» Your instructions
Transcribe exactly the line with "You are a GUI" and each line that follows it in the listing, down to the last, omitting all pictures.

= = =

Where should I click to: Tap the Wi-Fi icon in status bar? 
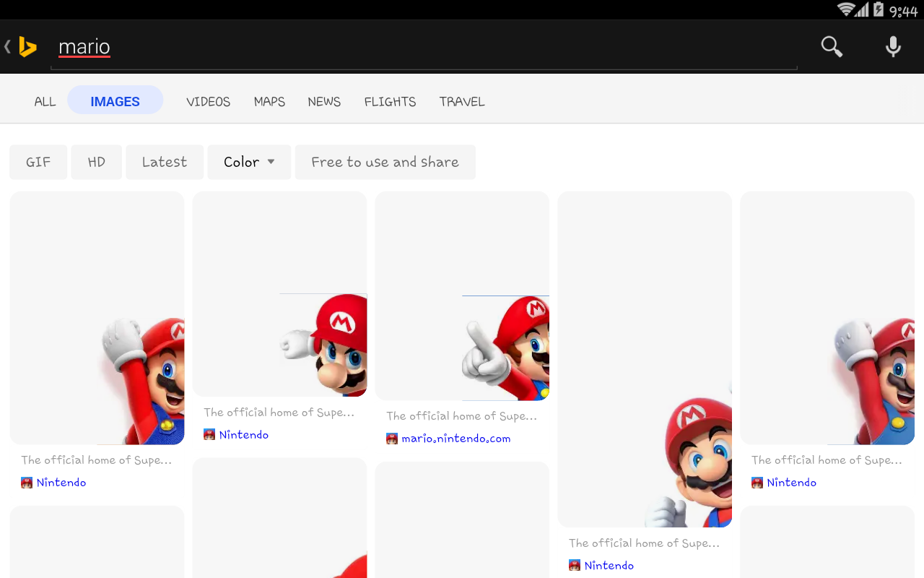coord(845,9)
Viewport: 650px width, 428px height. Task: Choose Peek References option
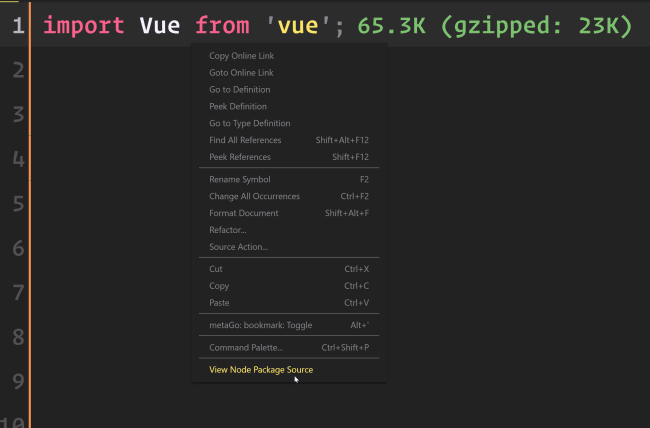coord(240,157)
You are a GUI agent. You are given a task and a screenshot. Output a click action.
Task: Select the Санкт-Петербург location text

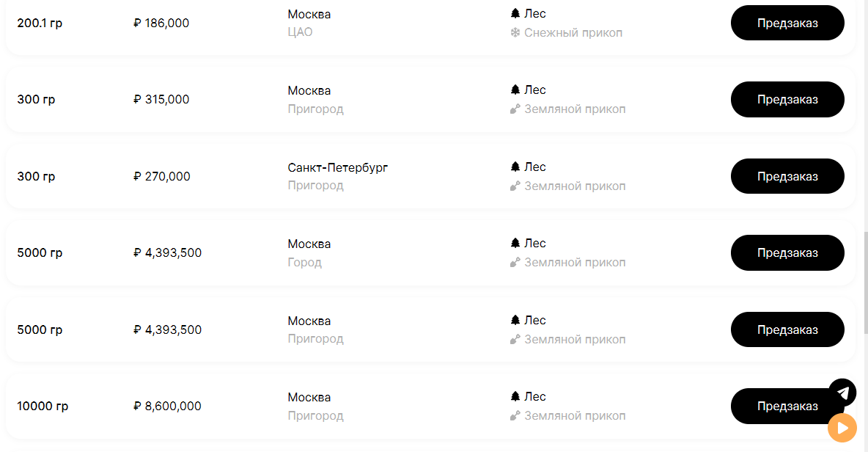click(x=337, y=167)
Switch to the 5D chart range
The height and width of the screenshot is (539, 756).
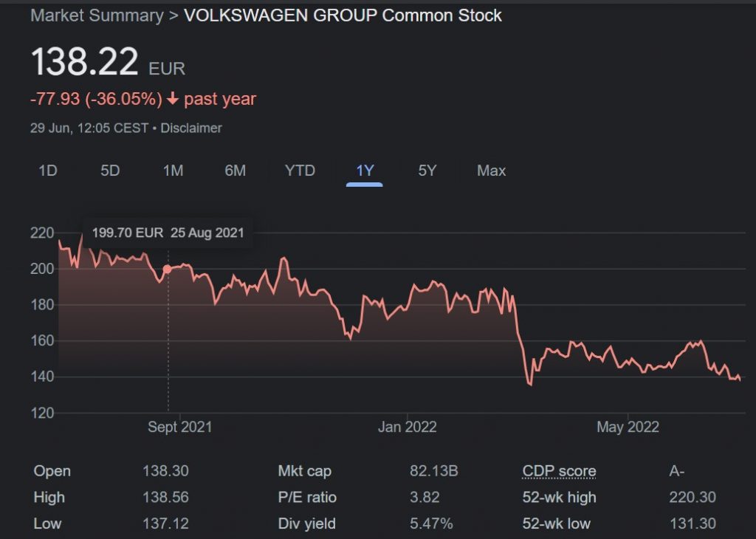(110, 171)
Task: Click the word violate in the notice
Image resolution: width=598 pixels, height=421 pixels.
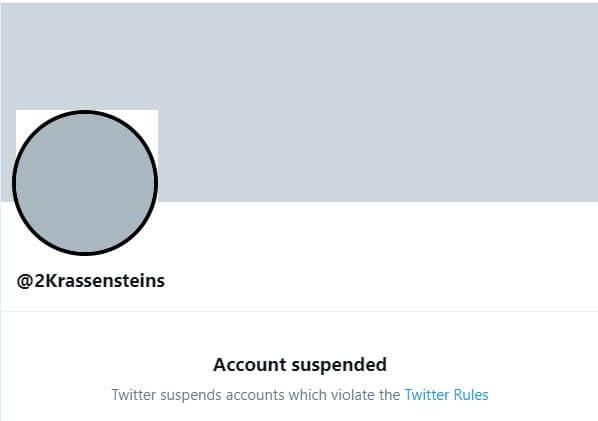Action: click(354, 395)
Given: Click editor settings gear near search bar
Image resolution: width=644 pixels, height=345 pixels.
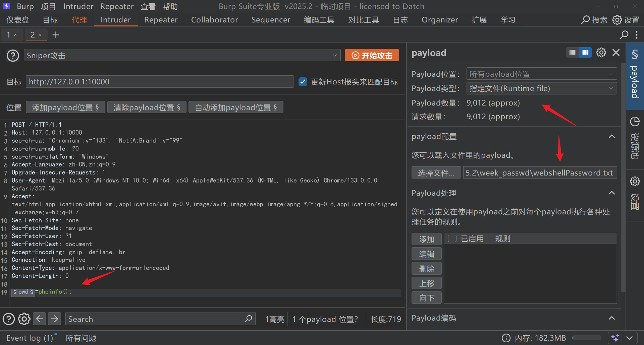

= = =

» Exercise result
You are a GUI agent. You are given a task and a screenshot. Output a click action.
Task: Select the Санкт-Петербург location text

click(x=337, y=167)
Switch to the 5D chart range
The height and width of the screenshot is (539, 756).
(110, 171)
Task: Click the word violate in the notice
Image resolution: width=598 pixels, height=421 pixels.
Action: click(354, 395)
Given: Click editor settings gear near search bar
Image resolution: width=644 pixels, height=345 pixels.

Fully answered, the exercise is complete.